(Given passage)
It’s a lot of in-person marketing. Now that a lot of events are back, I’m usually at a table so people can come by, and I can talk about Jewish Senior Life.

Our social media has just taken off—we’re on Facebook, Instagram, TikTok, and LinkedIn, and we’re doing Reels now. And it’s great people are responding. We’re able to look at our analytics and see that people of all different age groups are engaging. That part is really fascinating. 

“People are living longer and are living healthier longer. They sometimes wait to make decisions like this until they feel it’s right for them.” — Tracey Proghovnick

“Don’t wait until there’s a crisis”

The trend we’re seeing in the older population is that people are waiting longer to consider making a move. We’re seeing people, especially in assisted living, having a higher level of care needs. Our average ages are increasing, and with age comes more things to address. People are living longer and are living healthier longer. They sometimes wait to make decisions like this until they feel it’s right for them. Sometimes, if there’s a medical emergency or a significant change, their children help them make that decision.

That’s one of the ways we try to educate people—we’re having an event on April 20th called Retirement, Real Estate, and Right Sizing. We try to say to people, ‘Don’t wait until there’s a crisis.’ You want to have control over your decisions about what you do.

“The next generation of wants”

There is a lot of competition in the senior housing world, much more than when I started. We’ve been around since 1907, and we feel that we provide the best services. There are some beautiful new builds that catch somebody’s eye. We want to stay relevant. We’re doing a lot of updating—Hechtman just redid all of their apartments, and now their dining room is being redone. Fleischman just started redoing all of the apartments. We’re listening. We know people want larger spaces. The next generation of wants is what we’re trying to meet.

“We have to continue”

We have a liaison from the NEXTGen board on our board. Because when you don’t know it, or you’ve never lived it or seen it, or maybe your grandparents are only in their 60s, it’s a whole new world to learn. And so, one of our goals, as we move forward, is to make sure we’re educating and bringing in the next generation of younger adults. Because, as I was saying, if you’re lucky, you’re going to get old. Everyone’s going to do it one way or another. 

Our residents generally love intergenerational programming. We have the Frankel [Jewish Academy] kids, we have the Hillel kids. We work with the special needs department at the JCC—they have camps for kids up to 26–and they actually have an apartment here at The Meer where they teach life skills.

“This is my community”
(End Given passage)
(Raw data)
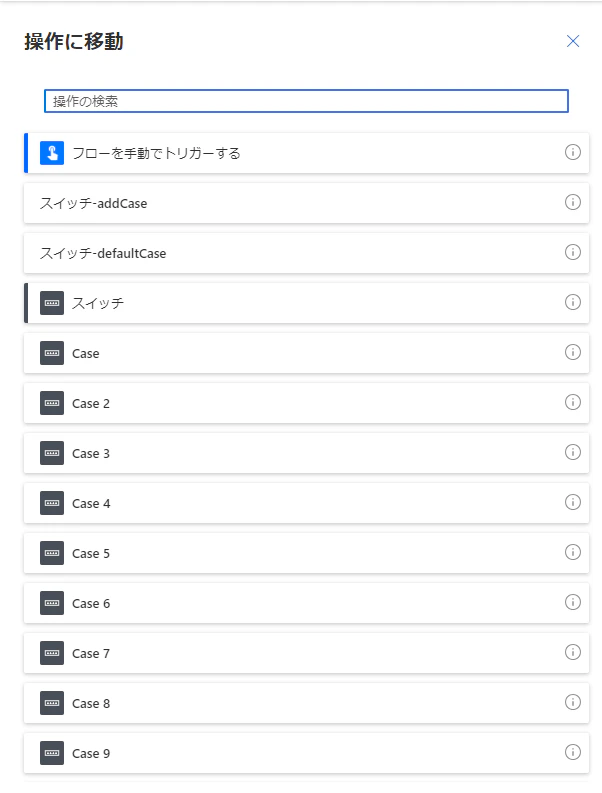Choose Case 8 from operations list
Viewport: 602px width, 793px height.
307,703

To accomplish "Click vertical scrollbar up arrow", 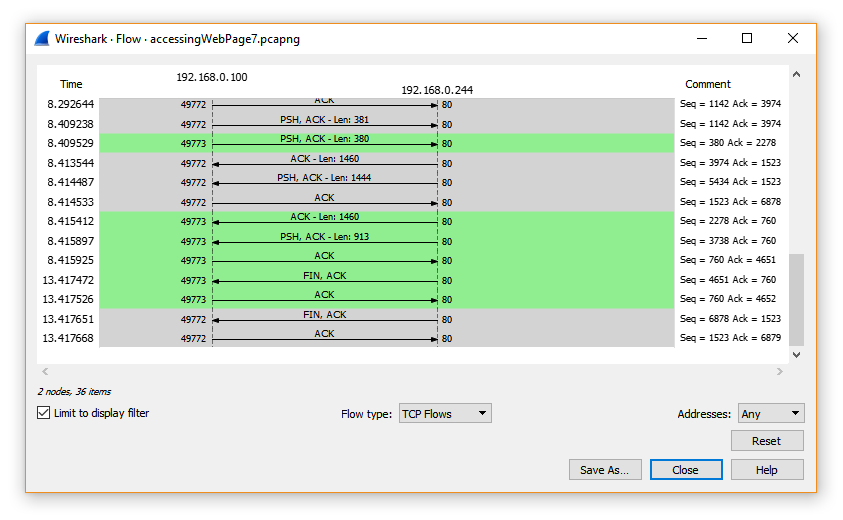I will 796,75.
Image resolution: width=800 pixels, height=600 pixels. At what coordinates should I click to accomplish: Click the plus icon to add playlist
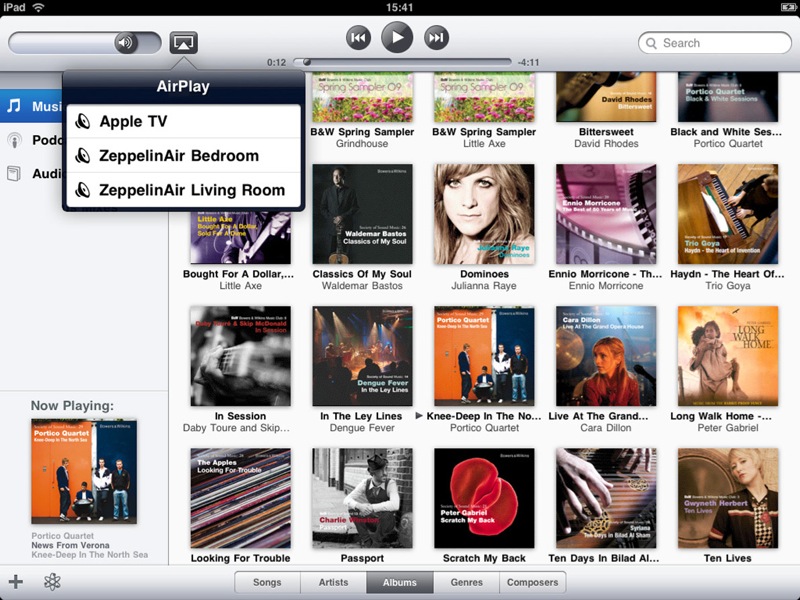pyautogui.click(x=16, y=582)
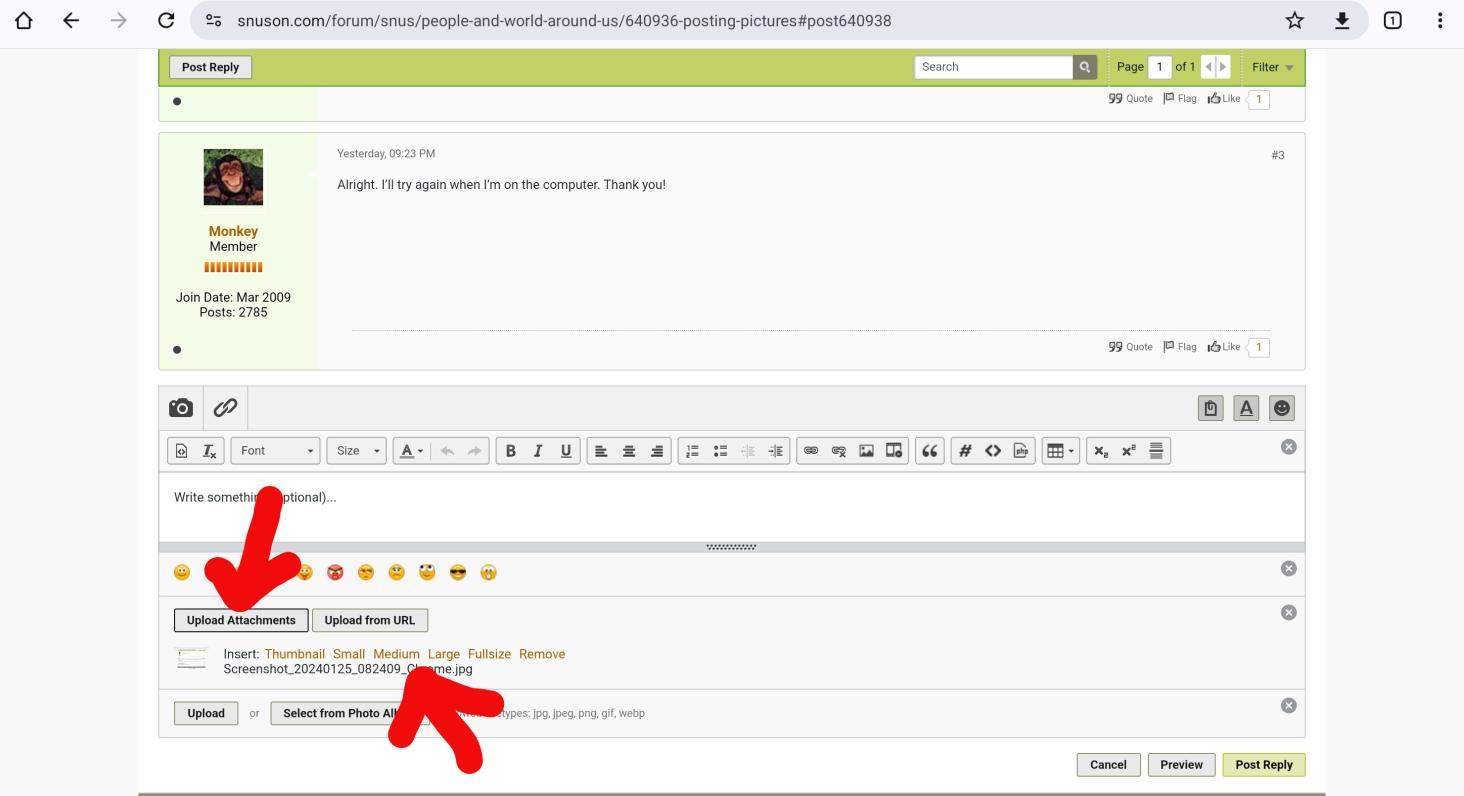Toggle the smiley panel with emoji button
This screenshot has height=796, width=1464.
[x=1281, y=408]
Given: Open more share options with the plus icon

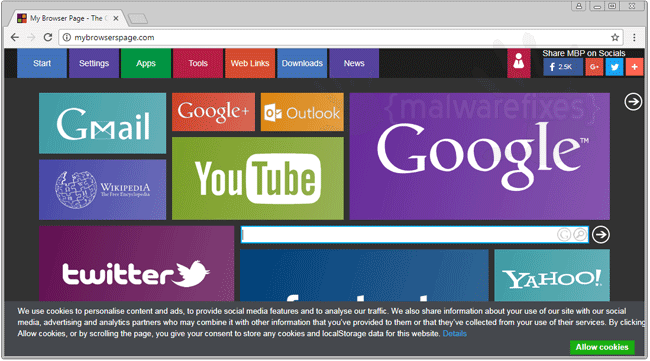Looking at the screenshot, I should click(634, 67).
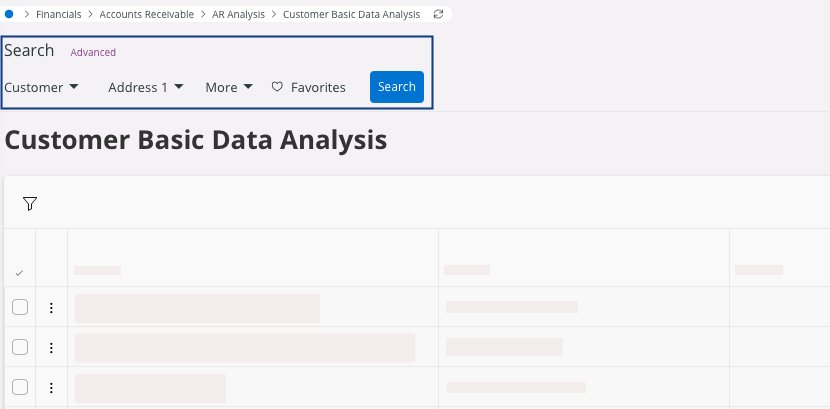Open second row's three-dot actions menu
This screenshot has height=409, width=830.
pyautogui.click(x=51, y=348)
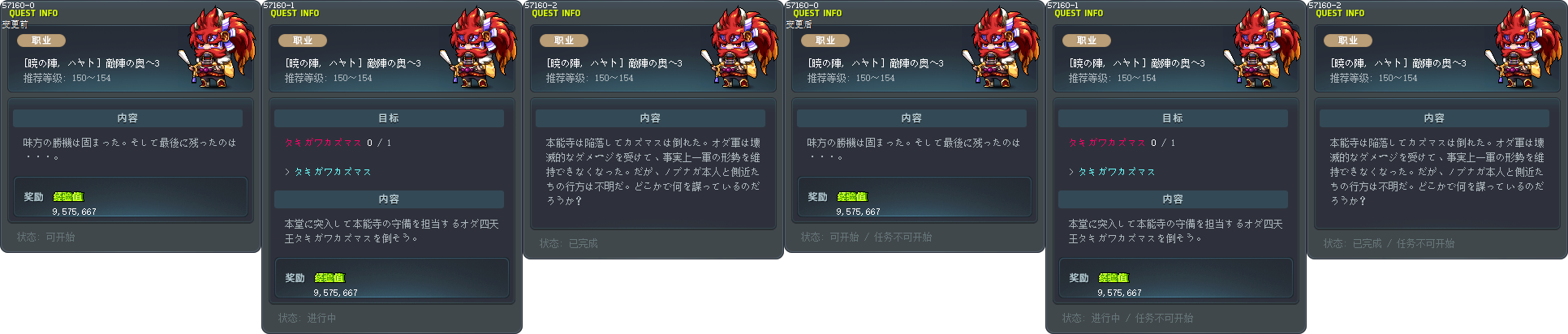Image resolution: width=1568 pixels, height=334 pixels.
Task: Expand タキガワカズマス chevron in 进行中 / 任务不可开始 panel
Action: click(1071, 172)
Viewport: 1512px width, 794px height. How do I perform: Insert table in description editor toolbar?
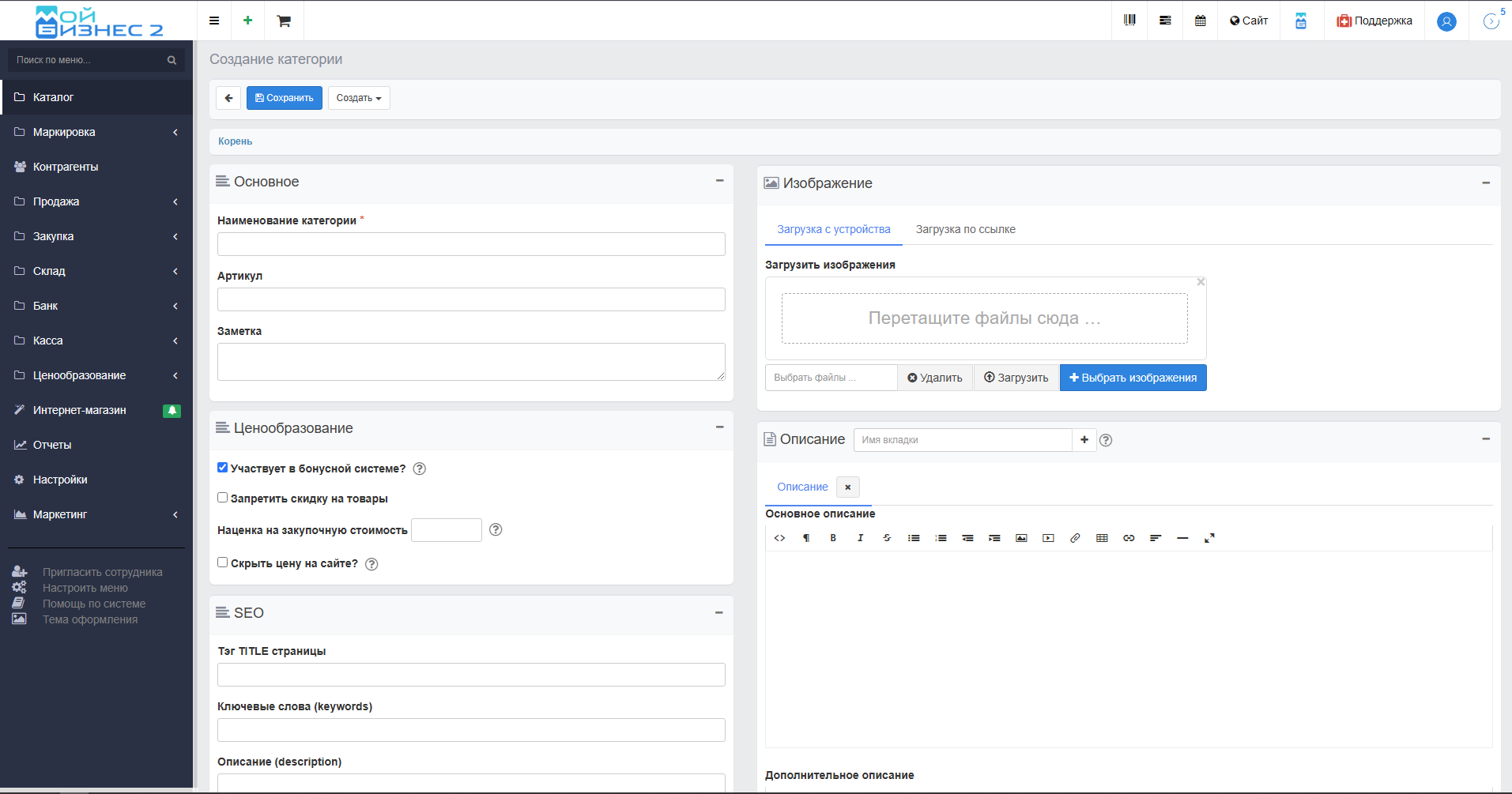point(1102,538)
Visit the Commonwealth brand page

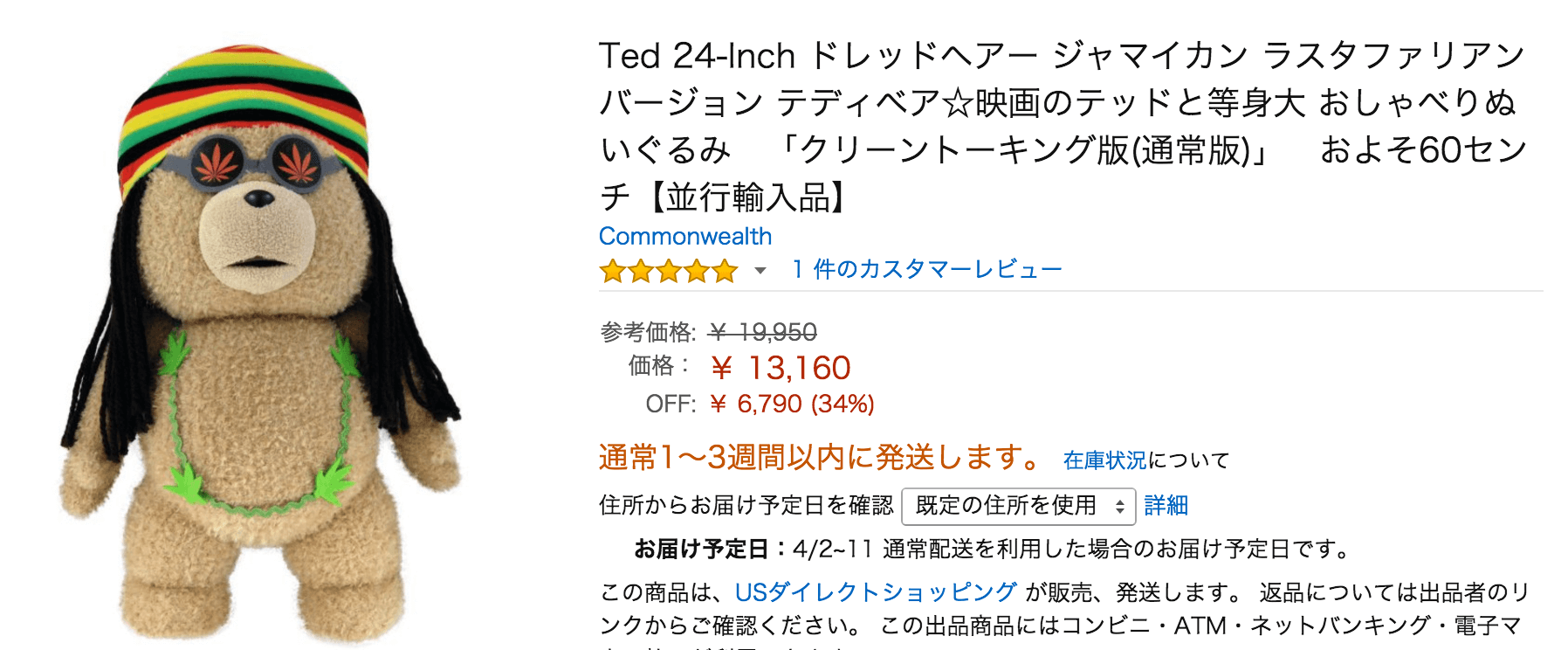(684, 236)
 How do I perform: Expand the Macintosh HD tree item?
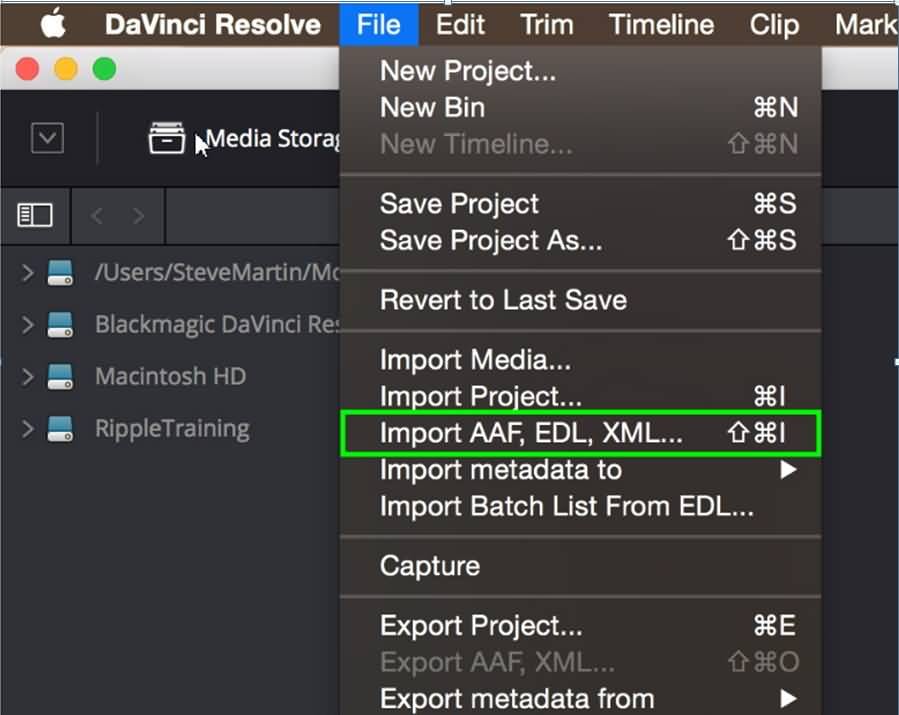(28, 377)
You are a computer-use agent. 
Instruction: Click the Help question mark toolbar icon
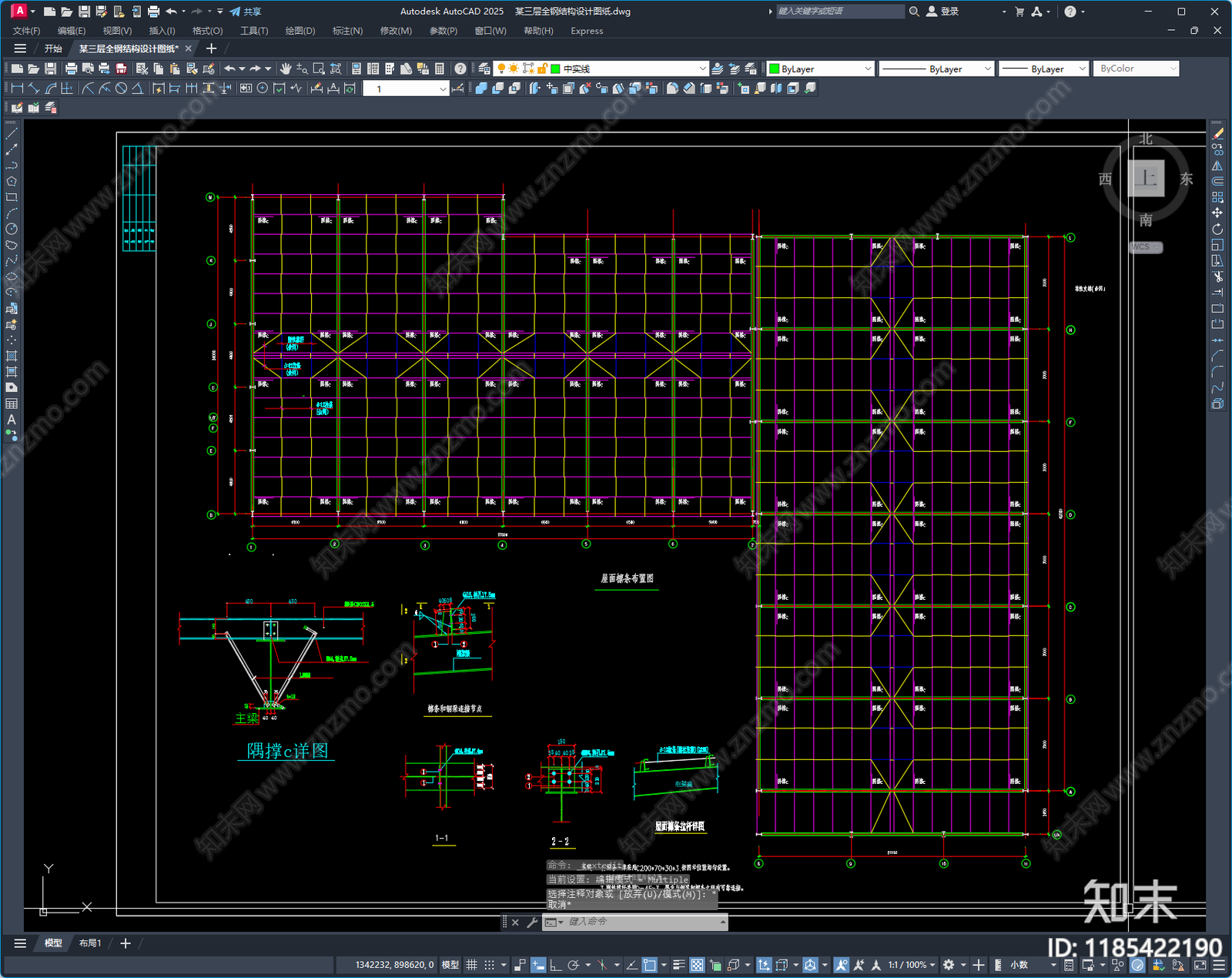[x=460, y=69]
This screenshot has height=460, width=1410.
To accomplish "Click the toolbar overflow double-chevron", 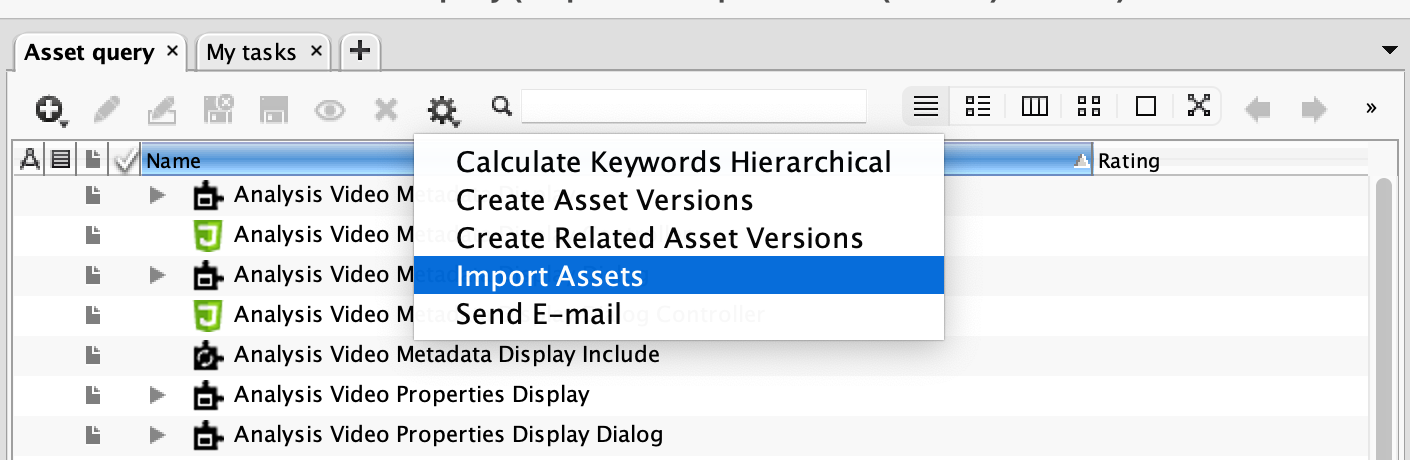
(End Raw data)
Required tasks
• 1. According to the passage about Jewish Senior Life, since what year has the organization been around?
• 2. Update the stretch of the passage about Jewish Senior Life from "It’s a lot of" through "is really fascinating." so that "Instagram" reads "YouTube".

Solutions below
• 1. Since 1907.

• 2.
It’s a lot of in-person marketing. Now that a lot of events are back, I’m usually at a table so people can come by, and I can talk about Jewish Senior Life.

Our social media has just taken off—we’re on Facebook, YouTube, TikTok, and LinkedIn, and we’re doing Reels now. And it’s great people are responding. We’re able to look at our analytics and see that people of all different age groups are engaging. That part is really fascinating.